Nederlandse ordebewaarders
‘Over de Nederlandse overheid heb ik een slecht gevoel gekregen, want ze hebben zich niet bepaald menslievend gedragen.’
De Joodse Raad is een op initiatief van de Duitse bezetter, in februari 1941, in het leven geroepen Joodse organisatie die de Joodse gemeenschap in Nederland moet besturen. Naast Abraham Asscher, de opperrabbijn van de Hoogduitse-Israëlitische gemeente treedt David Cohen als medevoorzitter aan. Deze raad wordt opgericht als 'Joodse Raad voor Amsterdam' maar krijgt al snel de bevoegdheid over geheel Joods Nederland. Via de Joodse Raad geeft de bezetter bevelen aan de Joodse gemeenschap en haar leiders, zodat de instantie tot een doorgeefluik van de anti-Joodse maatregelen verwordt.

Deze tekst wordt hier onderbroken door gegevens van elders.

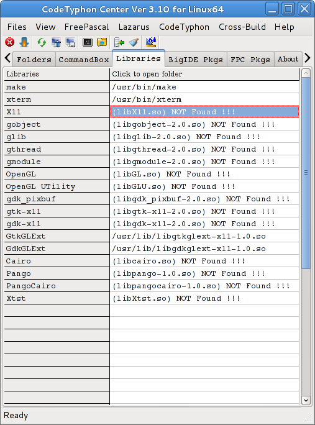Open folder /usr/bin/xterm path cell
This screenshot has height=425, width=315.
[x=204, y=99]
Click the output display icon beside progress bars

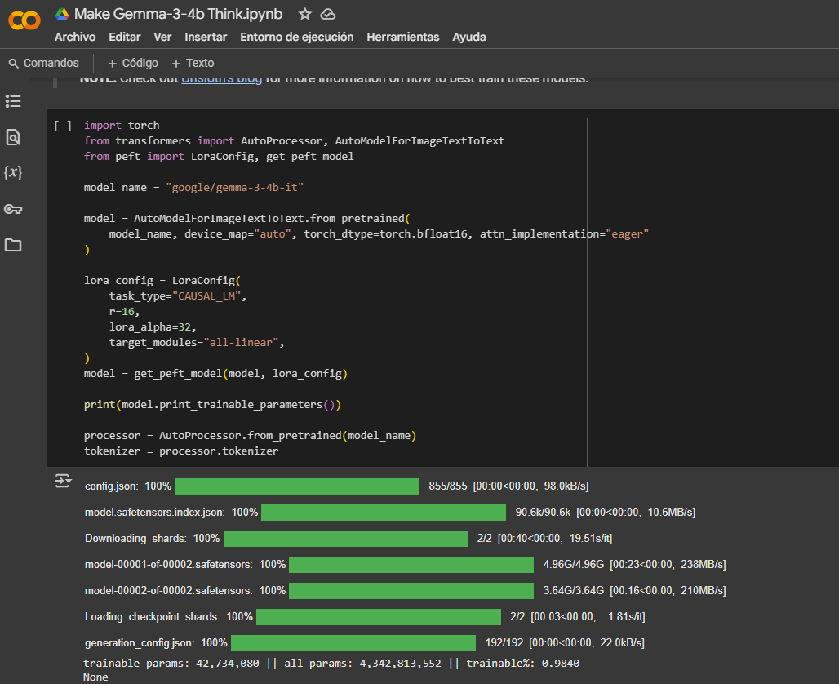[x=64, y=481]
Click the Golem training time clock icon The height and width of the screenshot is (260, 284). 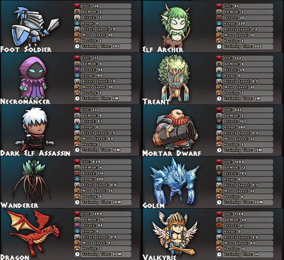219,202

In september 1943 wordt de leiding van de Joodse Raad naar het concentratiekamp Westerbork afgevoerd en houdt de Raad dus de facto op te bestaan.

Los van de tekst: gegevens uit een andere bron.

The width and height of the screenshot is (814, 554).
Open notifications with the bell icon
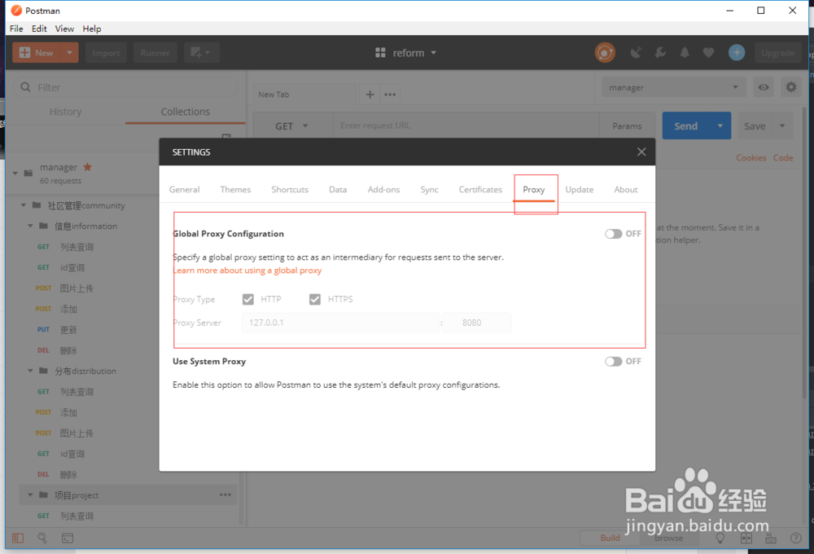tap(685, 52)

In mei 1942 krijgen alle officieren van de Marechaussee een brief in de bus waarin hen wordt bevolen zich te melden ter controle. Dit is een valstrik want alle officieren worden opgepakt en naar een Duits krijgsgevangenkamp overgebracht. Kort daarop vindt er in het hele land een ontslaggolf plaats. Politiemannen van wie wordt aangenomen dat zij het Duitse Rijk vijandig gezind zijn, worden ontslagen en komen in aanmerking voor dwangarbeid in Duitsland. Hierdoor zit de angst er bij de meeste politiemannen goed in.